## Brief
The answer must be an exact copy of the lines from the one with "Screen dimensions: 800x420" to the last line of the entries below, both included, and must contain no pictures.

(Extracted data entries)

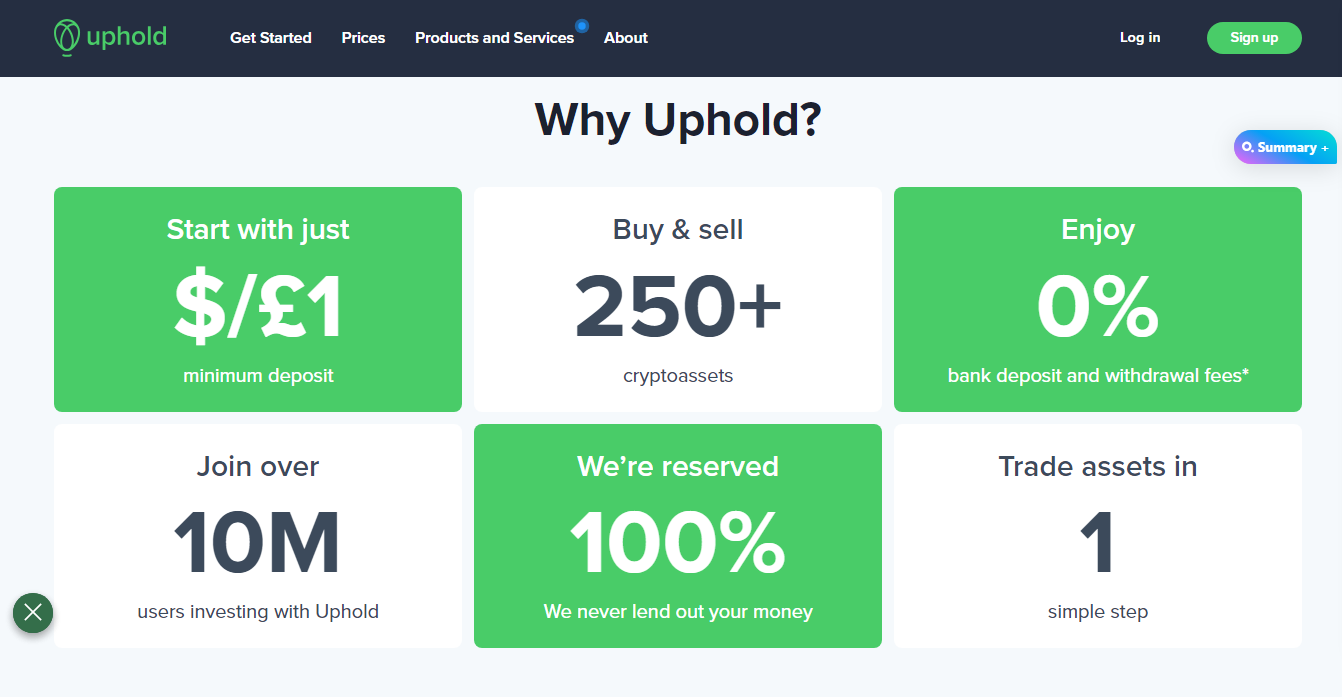
Task: Open the About menu
Action: [x=626, y=38]
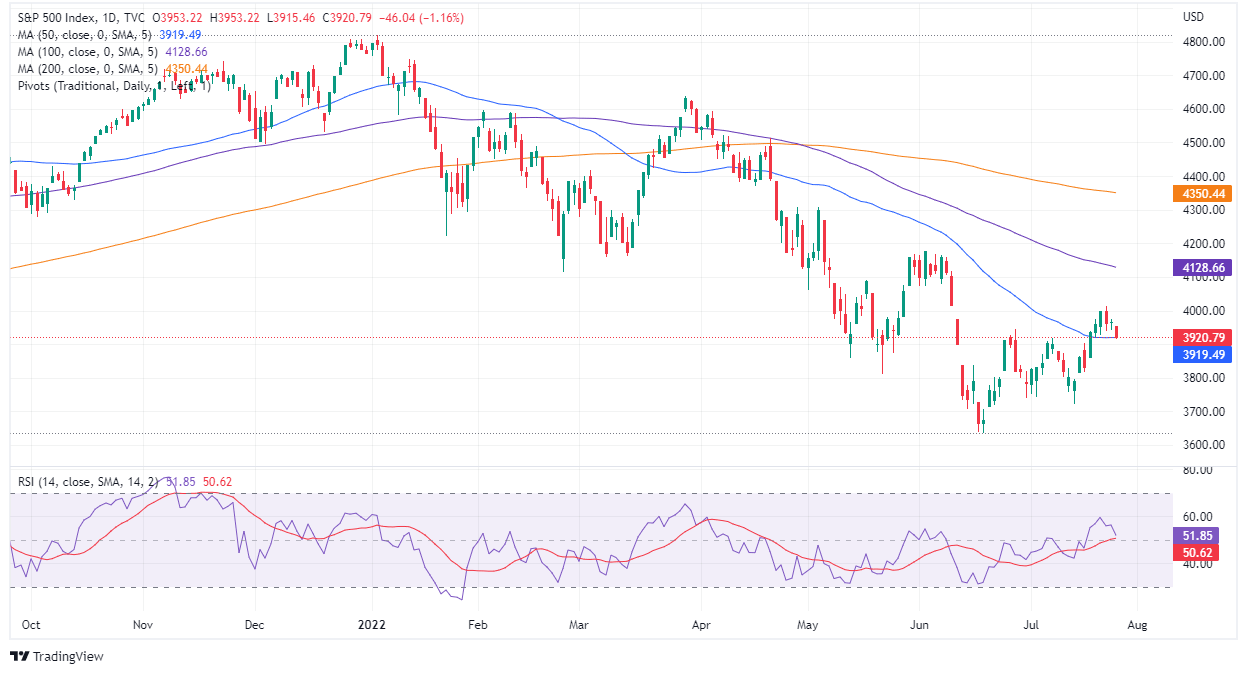Image resolution: width=1247 pixels, height=674 pixels.
Task: Click the 4800.00 price axis label
Action: tap(1203, 42)
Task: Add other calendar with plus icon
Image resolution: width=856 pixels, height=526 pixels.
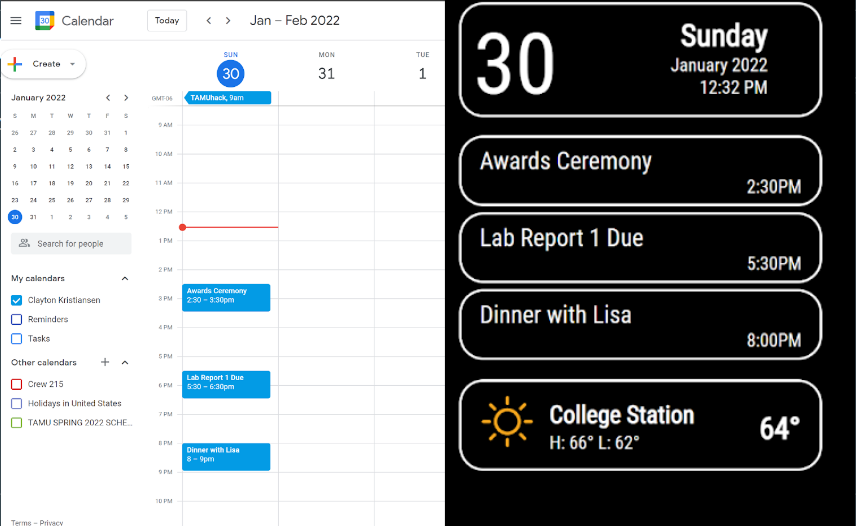Action: coord(105,362)
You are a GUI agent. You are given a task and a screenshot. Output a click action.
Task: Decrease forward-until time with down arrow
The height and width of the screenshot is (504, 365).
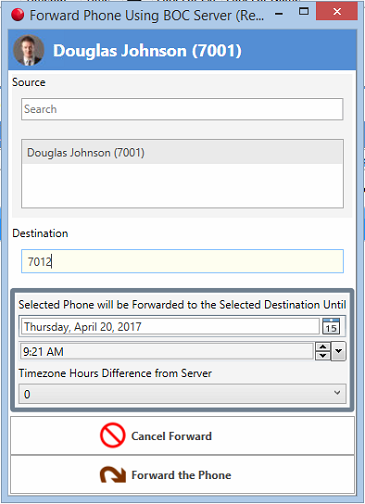point(322,355)
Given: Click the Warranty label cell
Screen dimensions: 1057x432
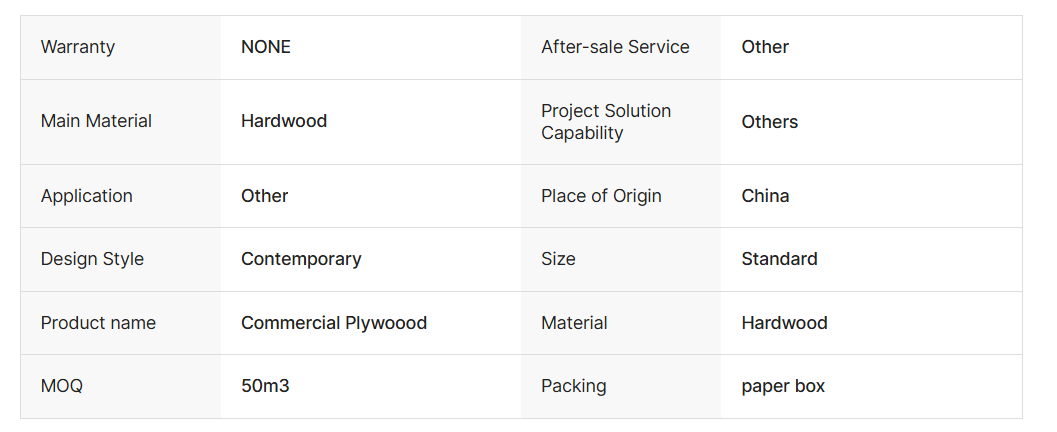Looking at the screenshot, I should tap(121, 47).
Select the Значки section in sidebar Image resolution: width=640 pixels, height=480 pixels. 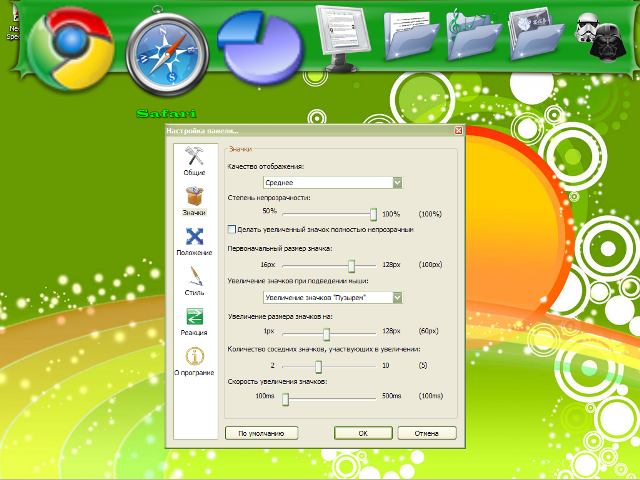pos(194,199)
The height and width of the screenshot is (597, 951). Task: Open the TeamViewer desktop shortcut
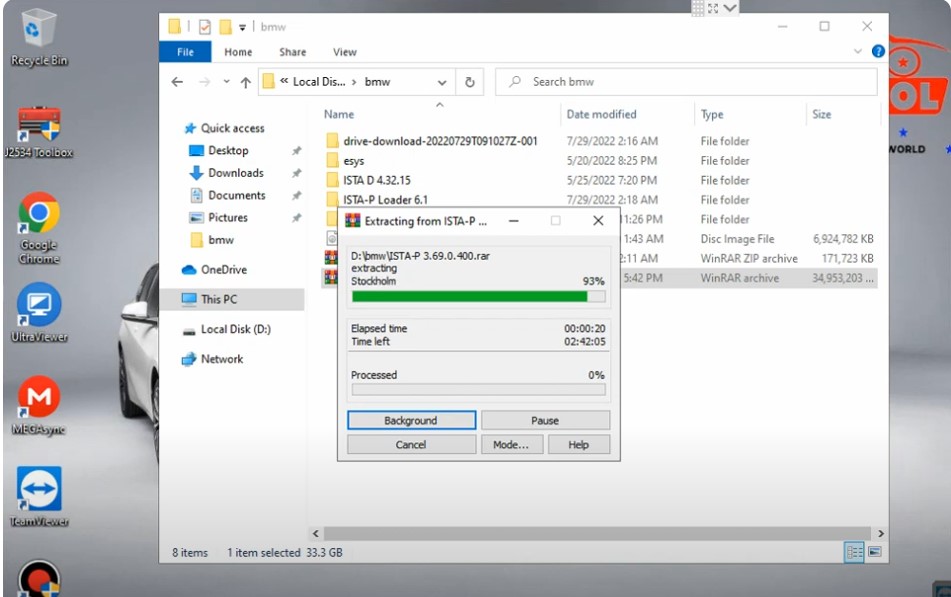click(38, 490)
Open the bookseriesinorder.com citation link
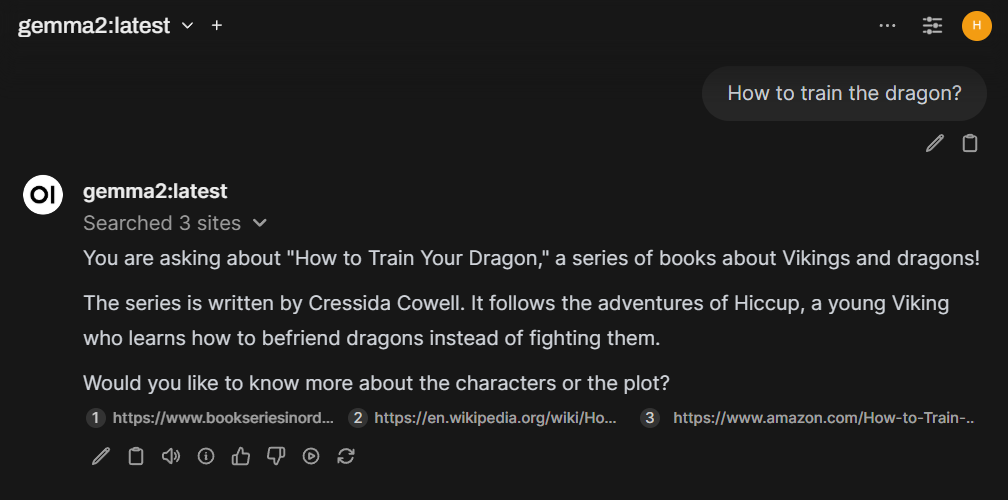The width and height of the screenshot is (1008, 500). [211, 418]
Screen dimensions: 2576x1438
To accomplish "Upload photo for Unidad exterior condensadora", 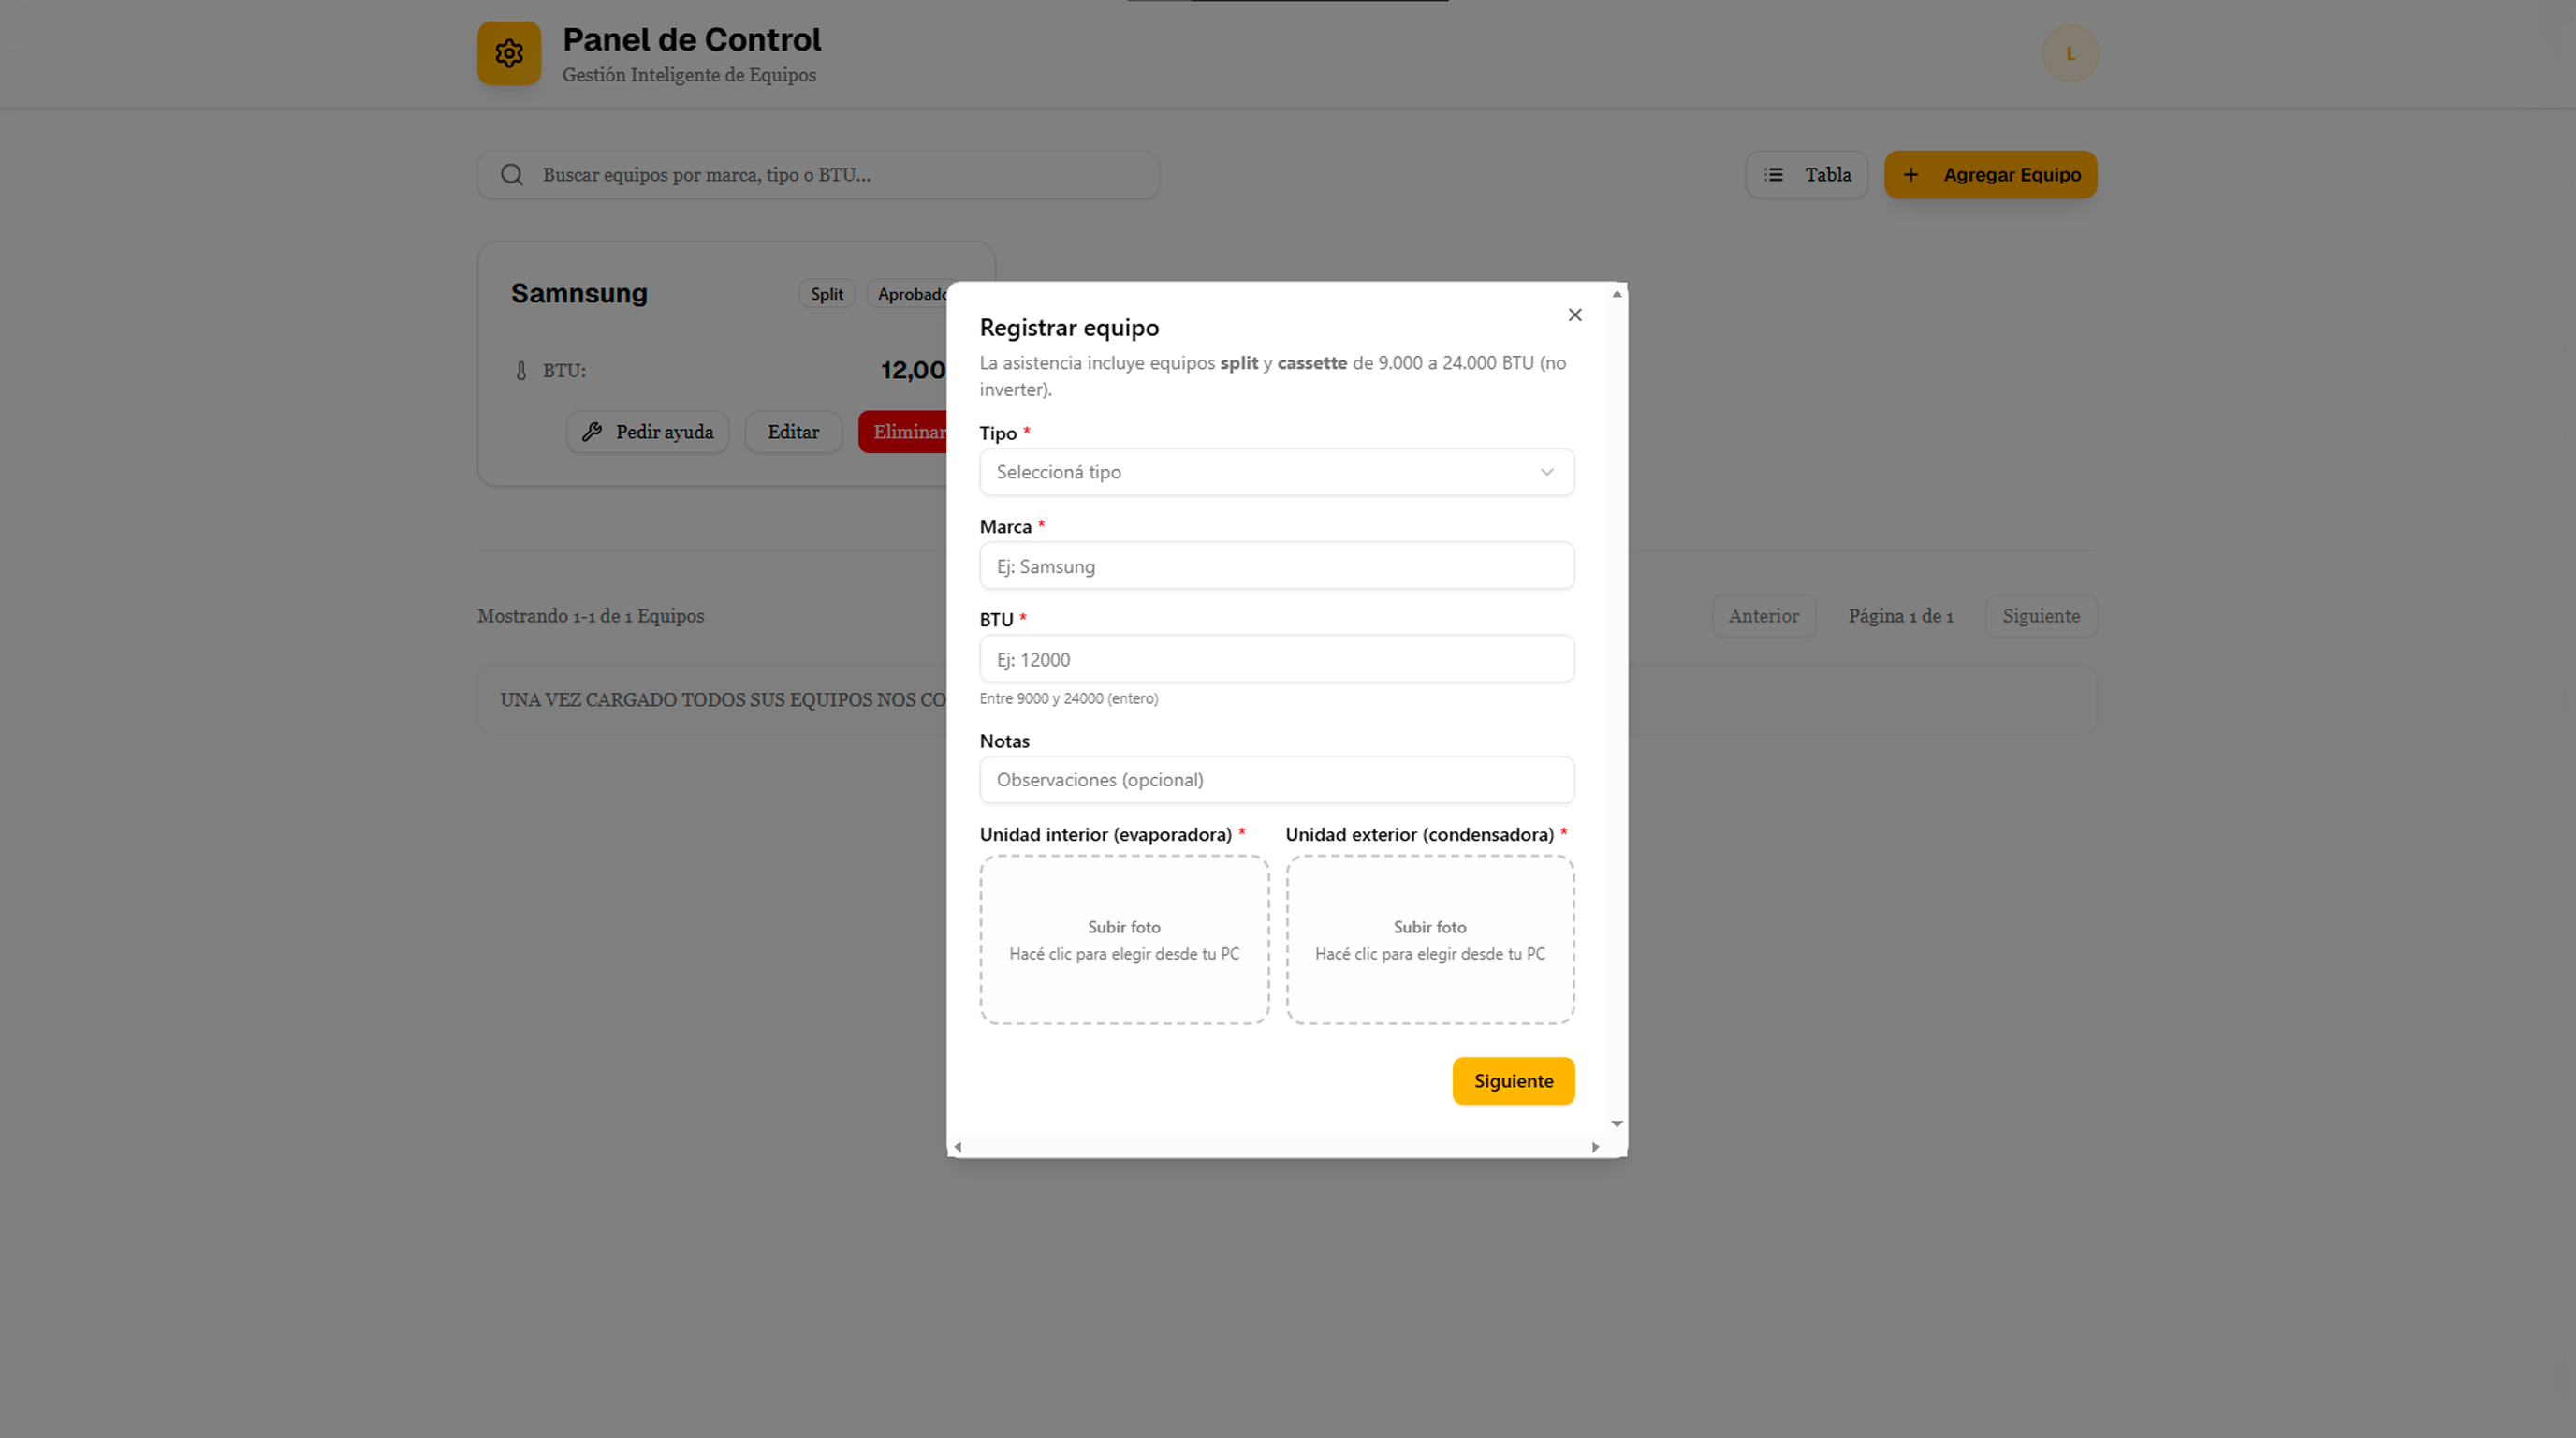I will pos(1430,940).
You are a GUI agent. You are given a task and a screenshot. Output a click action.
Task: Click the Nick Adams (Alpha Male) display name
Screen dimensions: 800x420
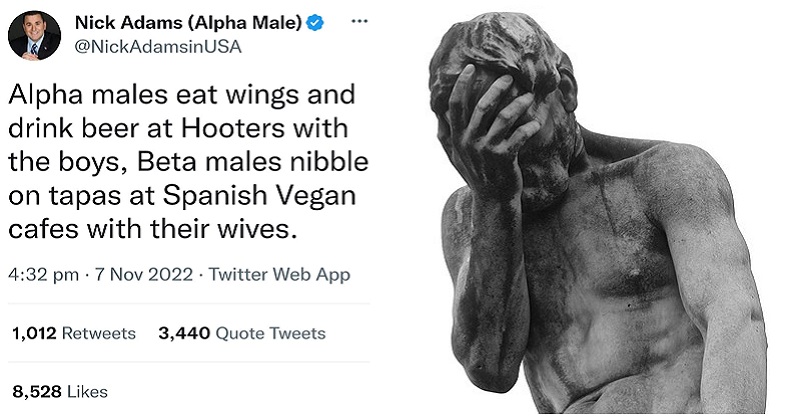[x=188, y=22]
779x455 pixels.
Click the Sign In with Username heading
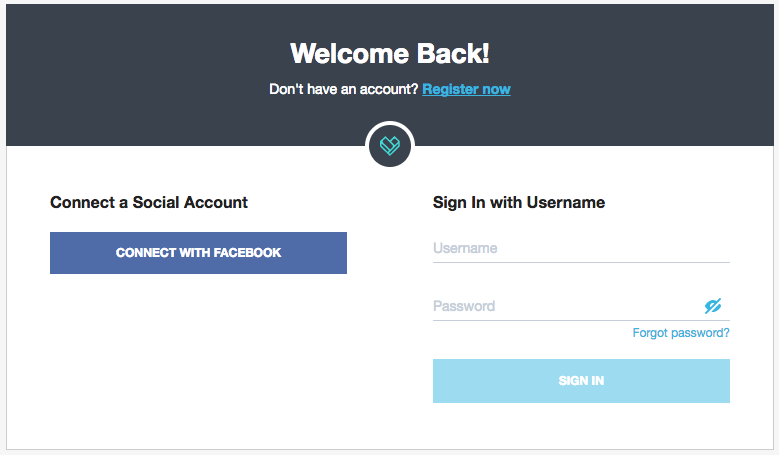pyautogui.click(x=518, y=202)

## Task response
Screen dimensions: 800x420
[x=188, y=22]
779x455 pixels.
Click the Sign In with Username heading
pyautogui.click(x=518, y=202)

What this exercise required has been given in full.